И он про себя ответил ей: «Конечно, здесь».
Это было похоже на ворожбу, на наведение чар, и она плела свои чары, негромко напевая, словно русалка из волшебной сказки, которой однажды, возможно, удастся поймать в свою сеть целый косяк мерцающих падающих звезд.
Разумеется, экран способен только отражать реальность. Там жизнь не совсем реальная. И она прекрасно это понимала, но это все же давало ей возможность поближе подобраться к миру других людей. И, наблюдая за этим миром через экран компьютера, Lady of Shalott ждала кого-то, надеясь, что он втащит ее туда, за экран, в зазеркалье, и увидит ее лицо…
Он улыбнулся про себя, читая электронную почту. Вообще-то в такую пору посланий было очень немного. Недаром это называется «ночная смена». Впрочем, он был доволен, что работает именно в ночную смену, чувствуя себя призраком в знакомой темной студии, вдали от взглядов и шепота других.

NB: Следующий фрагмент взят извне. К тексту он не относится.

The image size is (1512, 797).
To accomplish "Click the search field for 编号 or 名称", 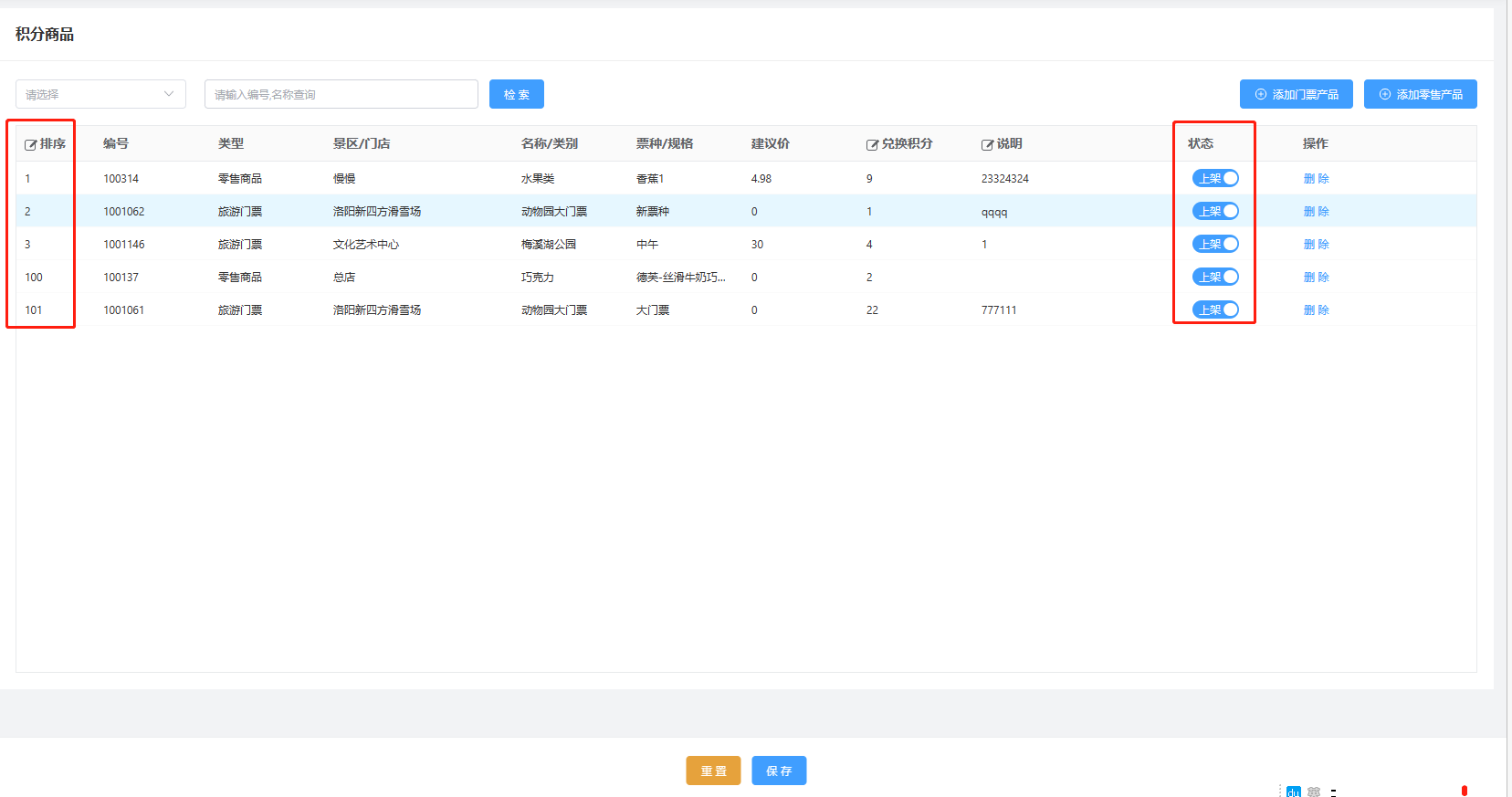I will [x=341, y=94].
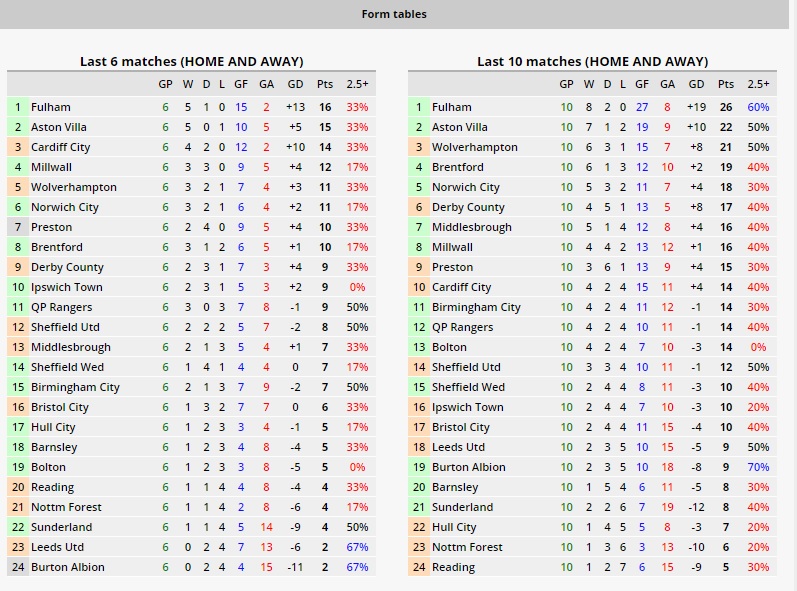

Большинство людей находило, что при дневном свете на него и смотреть-то тяжело. И дело даже не в форме его лица — она была отнюдь не уродлива, а всего лишь, пожалуй, немного эксцентрична, — а в безобразном родимом пятне, которое страшно его портило. Это пятно было похоже на вспухший красный след от пощечины, нанесенной неким разъяренным божеством.
Впрочем, некоторым удавалось скрыть неприязненную реакцию. Одни просто улыбались, глядя на него в упор, словно пытались улыбкой компенсировать свое отвращение. Другие, напротив, никогда не смотрели прямо на него, а старательно фиксировали взгляд в некой точке чуть выше его головы. Третьи вдруг становились преувеличенно веселыми и начинали выказывать по отношению к нему какую-то особую доброжелательность. Но были и такие, кто любым способом старался избежать не только общения с ним, но и пребывания в непосредственной близости от него.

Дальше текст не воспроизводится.